Work request 1: Reproduce, character for character, the stretch of entries below from the line containing "In order to click on nav-link-log: Log" through the line containing "pyautogui.click(x=118, y=289)", including both of those lines.

All these factors are part of the explanation for both the present chaotic nature of legal aid in Ireland and the consequent difficulty of reining in an ever increasing expenditure. Nevertheless, a strategic plan has been authorised by the Legal Aid Board and it is their hope that, within five years, the civil legal aid system will be rationalised. If this eventuates — and there are formidable obstacles to be overcome — Ireland may well follow the path of other countries in restricting the availability of legal aid for family law. I argue in this article, however, that five years may be too short a time for the massive cultural change required to make the divorce process cheaper and simpler and thus justify cutting back funding to civil legal aid.

History of civil legal aid

Ireland has always been a reluctant provider of legal aid. In part this reluctance has been a result of slow economic development in the post-colonial period from the 1920s until the 1960s and lack of government interest in social welfare generally during that period. The introduction of civil legal aid has also been opposed by a powerful legal profession bent on protecting itself from government control of both its fees and its activities. For example, although a legal aid scheme for serious criminal matters was legislated for in 1962, it was not established until 1965 because the legal profession did not agree on the fees to be paid.[5] In addition, a condition of implementing the scheme was that decision making on who would be given legal aid would be controlled by the judiciary and administered by the courts. This is still the situation in the criminal courts where there is no accountability to the government for their use of public funds.

In the civil jurisdiction the pro bono work undertaken by private solicitors and barristers was discretionary rather than through any coordinated effort by the professions as a whole. In the late 1960s a free legal advice and representation service was provided on a pro bono basis for civil matters — mostly family law — by young lawyers and law students in the poorer parts of Dublin. However, there was no government funded civil legal aid or advice service in Ireland until 1980, long after European, US and Australian schemes had established both in the post-WWII period.

Entries shown:

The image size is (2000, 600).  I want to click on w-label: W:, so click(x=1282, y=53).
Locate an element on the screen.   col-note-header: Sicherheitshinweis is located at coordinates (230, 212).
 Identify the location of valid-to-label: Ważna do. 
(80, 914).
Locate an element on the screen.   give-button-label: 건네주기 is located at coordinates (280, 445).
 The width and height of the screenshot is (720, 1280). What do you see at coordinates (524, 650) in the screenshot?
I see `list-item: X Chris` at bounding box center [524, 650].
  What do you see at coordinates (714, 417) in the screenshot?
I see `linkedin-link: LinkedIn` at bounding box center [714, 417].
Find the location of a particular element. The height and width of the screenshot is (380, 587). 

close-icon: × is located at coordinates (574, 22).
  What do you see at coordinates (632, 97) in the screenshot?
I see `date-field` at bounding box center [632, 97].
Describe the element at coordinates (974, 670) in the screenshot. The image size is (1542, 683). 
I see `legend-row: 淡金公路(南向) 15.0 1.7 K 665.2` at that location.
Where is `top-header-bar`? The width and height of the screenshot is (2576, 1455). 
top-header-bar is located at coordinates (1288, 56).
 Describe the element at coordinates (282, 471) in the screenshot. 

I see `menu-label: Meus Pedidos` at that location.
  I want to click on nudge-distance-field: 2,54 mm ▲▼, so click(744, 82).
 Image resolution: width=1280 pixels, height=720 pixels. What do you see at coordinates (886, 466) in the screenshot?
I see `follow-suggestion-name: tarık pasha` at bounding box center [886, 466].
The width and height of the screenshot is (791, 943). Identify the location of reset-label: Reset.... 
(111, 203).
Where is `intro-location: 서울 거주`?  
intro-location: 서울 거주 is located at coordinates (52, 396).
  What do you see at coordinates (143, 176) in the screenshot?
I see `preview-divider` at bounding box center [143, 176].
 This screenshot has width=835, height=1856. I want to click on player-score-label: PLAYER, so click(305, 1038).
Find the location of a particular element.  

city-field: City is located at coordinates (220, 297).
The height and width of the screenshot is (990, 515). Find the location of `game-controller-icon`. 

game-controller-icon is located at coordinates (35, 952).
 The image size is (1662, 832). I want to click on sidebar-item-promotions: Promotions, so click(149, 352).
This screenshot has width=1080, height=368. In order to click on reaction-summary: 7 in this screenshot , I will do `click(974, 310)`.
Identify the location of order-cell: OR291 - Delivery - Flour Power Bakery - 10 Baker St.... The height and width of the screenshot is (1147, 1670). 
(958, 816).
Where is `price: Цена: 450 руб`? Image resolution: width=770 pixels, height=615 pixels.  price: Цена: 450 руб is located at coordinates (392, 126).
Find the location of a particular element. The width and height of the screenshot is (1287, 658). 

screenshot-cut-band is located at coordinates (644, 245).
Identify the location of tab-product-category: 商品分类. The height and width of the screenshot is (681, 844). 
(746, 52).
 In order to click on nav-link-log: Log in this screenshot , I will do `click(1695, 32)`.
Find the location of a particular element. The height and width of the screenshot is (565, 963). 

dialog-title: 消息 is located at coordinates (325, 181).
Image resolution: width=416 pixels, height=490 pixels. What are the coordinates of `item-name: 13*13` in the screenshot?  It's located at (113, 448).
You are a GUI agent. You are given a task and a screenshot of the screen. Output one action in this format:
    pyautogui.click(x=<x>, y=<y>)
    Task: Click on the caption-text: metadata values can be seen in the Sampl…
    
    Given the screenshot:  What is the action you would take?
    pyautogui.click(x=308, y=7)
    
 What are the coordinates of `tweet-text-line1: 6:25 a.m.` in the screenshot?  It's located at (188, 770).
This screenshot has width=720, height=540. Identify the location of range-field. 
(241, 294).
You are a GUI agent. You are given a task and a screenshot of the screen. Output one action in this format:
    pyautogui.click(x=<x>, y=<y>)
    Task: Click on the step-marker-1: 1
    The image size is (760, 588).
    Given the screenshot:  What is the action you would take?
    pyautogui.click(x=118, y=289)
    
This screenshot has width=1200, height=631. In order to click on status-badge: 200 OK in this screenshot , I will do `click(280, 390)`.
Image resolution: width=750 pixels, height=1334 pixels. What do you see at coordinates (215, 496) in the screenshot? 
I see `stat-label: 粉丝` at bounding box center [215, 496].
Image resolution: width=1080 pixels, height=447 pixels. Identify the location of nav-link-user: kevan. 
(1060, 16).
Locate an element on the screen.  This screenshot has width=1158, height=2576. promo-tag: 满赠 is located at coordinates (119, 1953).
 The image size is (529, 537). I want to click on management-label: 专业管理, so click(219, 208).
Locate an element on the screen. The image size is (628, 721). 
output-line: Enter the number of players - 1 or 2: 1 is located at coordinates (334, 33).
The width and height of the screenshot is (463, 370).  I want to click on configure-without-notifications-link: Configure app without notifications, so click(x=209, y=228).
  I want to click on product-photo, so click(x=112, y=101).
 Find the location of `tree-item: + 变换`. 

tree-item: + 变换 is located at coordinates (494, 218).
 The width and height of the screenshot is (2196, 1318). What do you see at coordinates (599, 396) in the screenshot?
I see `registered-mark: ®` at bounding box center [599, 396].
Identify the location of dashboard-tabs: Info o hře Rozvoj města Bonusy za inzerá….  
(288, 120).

Work request 2: Write out the stretch of the passage on legal aid in Ireland from "All these factors" through "civil legal aid.", word for word.

Your response 1:
 In order to click on nav-link-log: Log in this screenshot , I will do `click(1695, 32)`.
Find the location of a particular element. The height and width of the screenshot is (565, 963). 

dialog-title: 消息 is located at coordinates (325, 181).
Image resolution: width=416 pixels, height=490 pixels. What are the coordinates of `item-name: 13*13` in the screenshot?  It's located at (113, 448).
You are a GUI agent. You are given a task and a screenshot of the screen. Output one action in this format:
    pyautogui.click(x=<x>, y=<y>)
    Task: Click on the caption-text: metadata values can be seen in the Sampl…
    
    Given the screenshot:  What is the action you would take?
    pyautogui.click(x=308, y=7)
    
 What are the coordinates of `tweet-text-line1: 6:25 a.m.` in the screenshot?  It's located at (188, 770).
This screenshot has width=720, height=540. Identify the location of range-field. 
(241, 294).
You are a GUI agent. You are given a task and a screenshot of the screen. Output one action in this format:
    pyautogui.click(x=<x>, y=<y>)
    Task: Click on the step-marker-1: 1
    The image size is (760, 588).
    Given the screenshot:  What is the action you would take?
    pyautogui.click(x=118, y=289)

Your response 2:
All these factors are part of the explanation for both the present chaotic nature of legal aid in Ireland and the consequent difficulty of reining in an ever increasing expenditure. Nevertheless, a strategic plan has been authorised by the Legal Aid Board and it is their hope that, within five years, the civil legal aid system will be rationalised. If this eventuates — and there are formidable obstacles to be overcome — Ireland may well follow the path of other countries in restricting the availability of legal aid for family law. I argue in this article, however, that five years may be too short a time for the massive cultural change required to make the divorce process cheaper and simpler and thus justify cutting back funding to civil legal aid.